Supplied material Start Marker

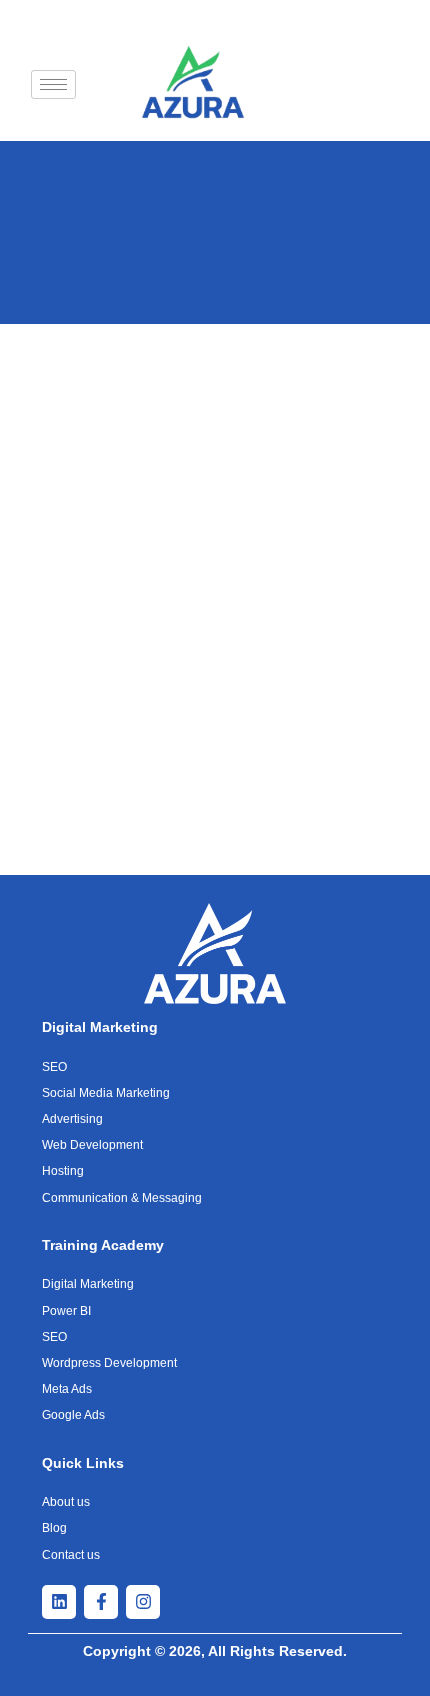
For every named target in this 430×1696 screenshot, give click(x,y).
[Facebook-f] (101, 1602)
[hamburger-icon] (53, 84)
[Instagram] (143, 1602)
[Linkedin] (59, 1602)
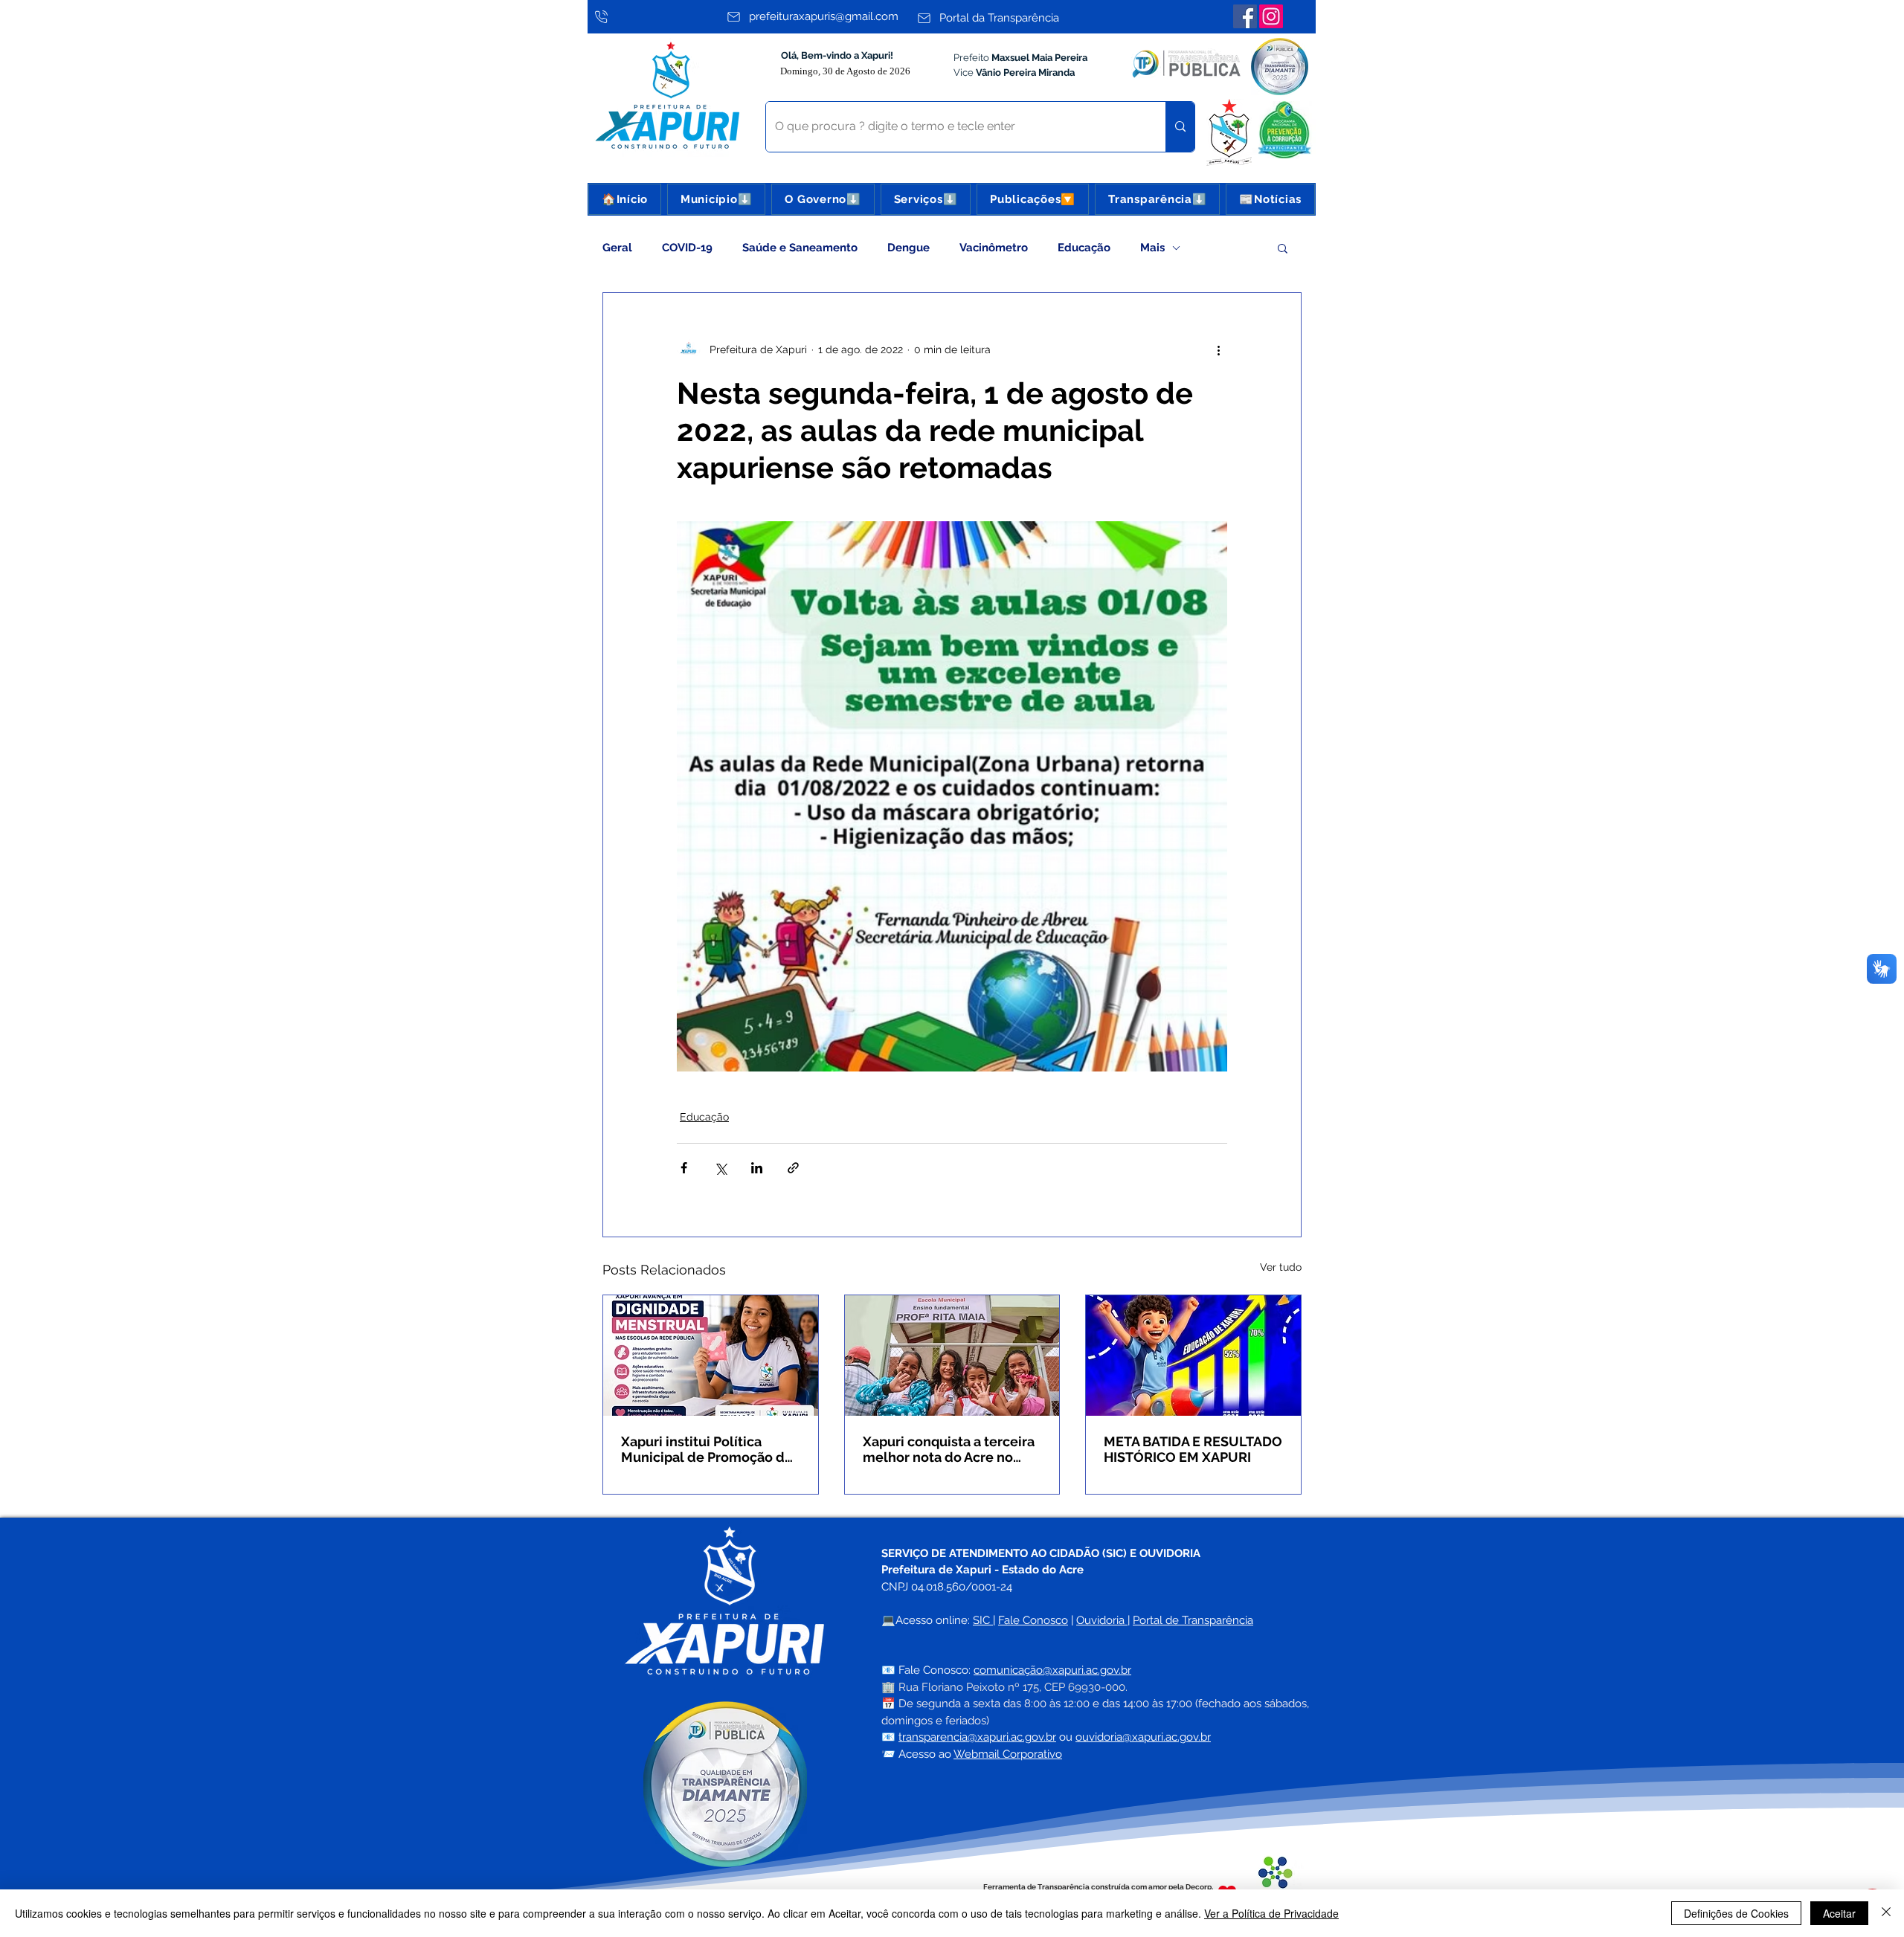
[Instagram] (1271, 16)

Supplied material End Marker

*What the exercise asks:* Retype the data above exactly. Do not carry over any images.

*Reply to the task:*
For every named target in this 430×1696 screenshot, give click(x,y).
[Facebook-f] (101, 1602)
[hamburger-icon] (53, 84)
[Instagram] (143, 1602)
[Linkedin] (59, 1602)
[Instagram] (1271, 16)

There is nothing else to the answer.